# EXTRACT TO READ
=== Section Start ===
American baseball player (1881–1959)

George Henry "Dode" Paskert (August 28, 1881 – February 12, 1959) was an American center fielder in Major League Baseball who played from 1907 through 1921 for the Cincinnati Reds, Philadelphia Phillies, and Chicago Cubs.

==Career==
Born in Cleveland, Ohio, the speedy Dode Paskert was a defensive center fielder in the dead-ball era. He was also a pull hitter. Being used most often in the leadoff position, Paskert frequently hit for extra bases.

Paskert collected 51 stolen bases for the Reds in 1910, including stealing second base, third base, and home in the first inning of a 6–5 win over the Boston Bees.

His most productive season in 1912, when he hit a career-high .312 batting average along with a .420 on-base percentage and .413 slugging average, ranking among the top 10 in four offensive categories, and being considered in the National League MVP vote at the end of the season.

From 1912 to 1918 he ranked among the top ten in doubles four times and home runs once.

In between, the reliable Paskert batted third in the lineup in each game of the 1915 World Series for the Phillies against the Boston Red Sox, while batting clean-up for the Cubs in each game of the 1918 World Series, also against the Red Sox.

In a 15-season career, Paskert hit a .268/.350/.361 batting line, including 577 runs batted in, 868 runs scored, 1613 hits, 279 doubles, 77 triples, 42 home runs, and stole 293 bases in 1,716 games. Defensively, he recorded a .968 fielding percentage.

Afterwards, Paskert played in the minor leagues for the Kansas City Blues and Columbus Senators of the American Association and the Atlanta Crackers and Nashville Vols of the Southern Association, before retiring from baseball.

He was publicly credited with saving the lives of five small children on Feb. 23, 1921, when a fire broke out at the Union Clothing Co. on Lorain Avenue in Cleveland while he was passing by. According to news accounts, Paskert "made three trips into the burning building, carrying out five small children wrapped in rugs and his overcoat, and directed other members of three families to safety. His hands and arms were badly burned and his face blistered by the flames."

Paskert died in 1959 in Cleveland, Ohio, at the age of 77.
=== Section End ===
# EXERCISE INSTRUCTIONS
a) Please quote the stretch of the Dode Paskert biography from "Afterwards, Paskert played" through "the age of 77.".
b) Answer these questions from the Dode Paskert biography:
(i) How many stolen bases did Paskert collect for the Reds in 1910?
(ii) For which team did Paskert bat third in the 1915 World Series?
(iii) How many small children was he credited with saving from the fire on Lorain Avenue?

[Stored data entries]
=== Section Start ===
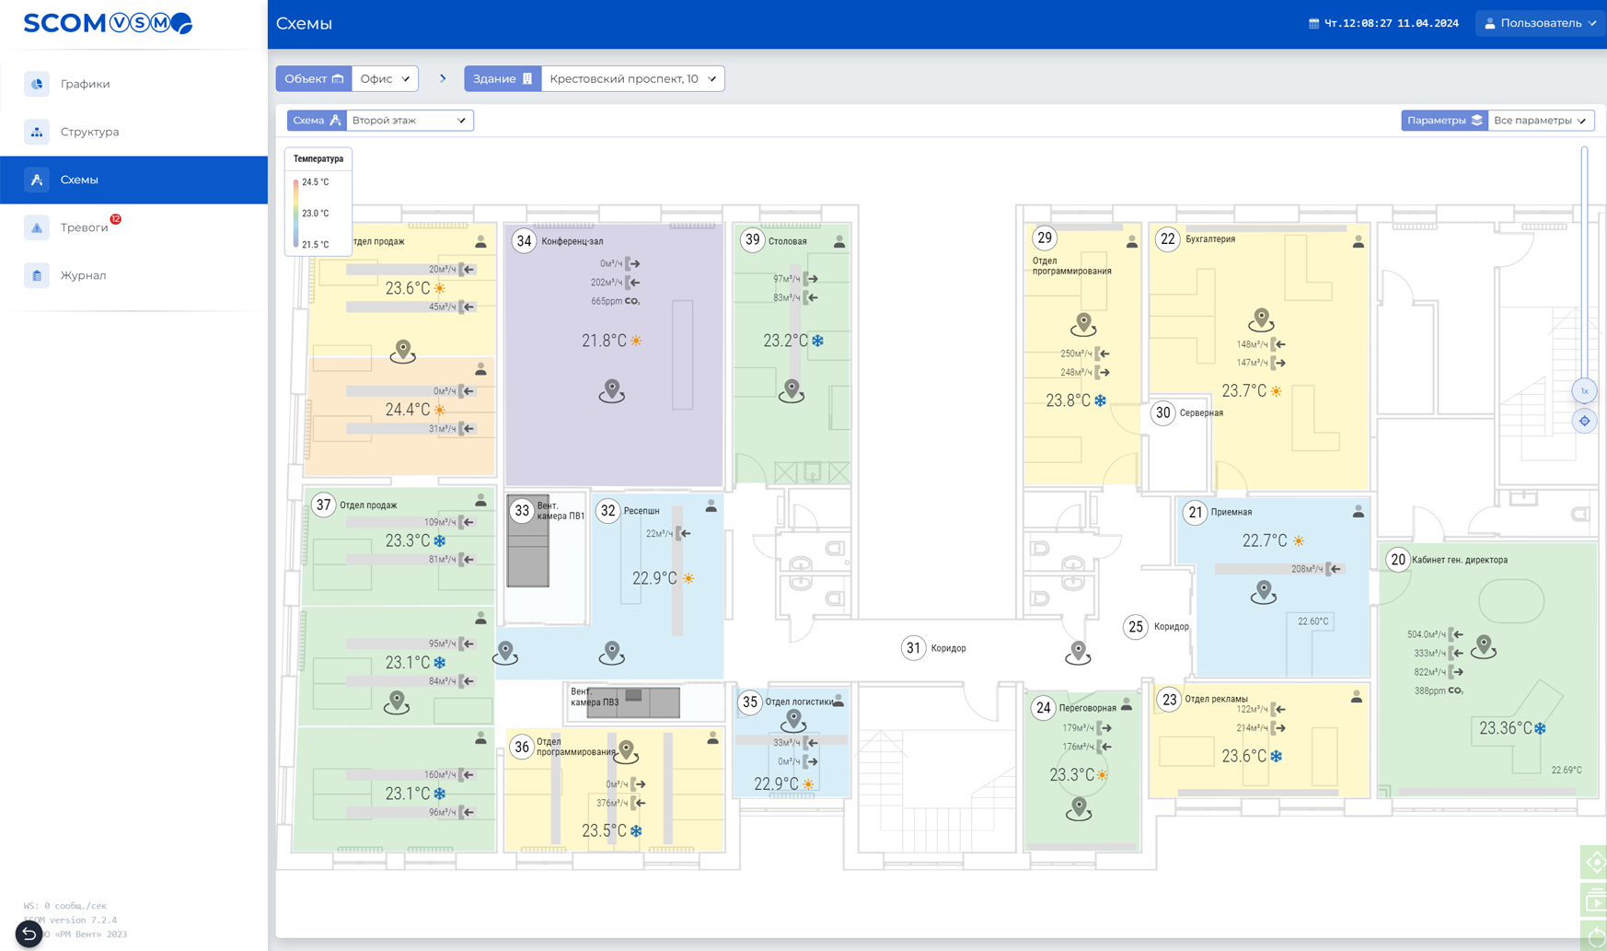Click the SCOM VSM logo

tap(108, 23)
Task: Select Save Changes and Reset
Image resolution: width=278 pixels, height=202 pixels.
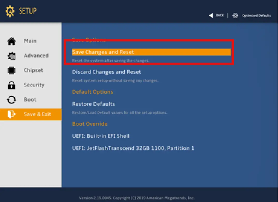Action: [x=103, y=52]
=== Section End ===
# TASK SOLUTIONS
a)
Afterwards, Paskert played in the minor leagues for the Kansas City Blues and Columbus Senators of the American Association and the Atlanta Crackers and Nashville Vols of the Southern Association, before retiring from baseball.

He was publicly credited with saving the lives of five small children on Feb. 23, 1921, when a fire broke out at the Union Clothing Co. on Lorain Avenue in Cleveland while he was passing by. According to news accounts, Paskert "made three trips into the burning building, carrying out five small children wrapped in rugs and his overcoat, and directed other members of three families to safety. His hands and arms were badly burned and his face blistered by the flames."

Paskert died in 1959 in Cleveland, Ohio, at the age of 77.

b)
(i) 51
(ii) The Philadelphia Phillies
(iii) Five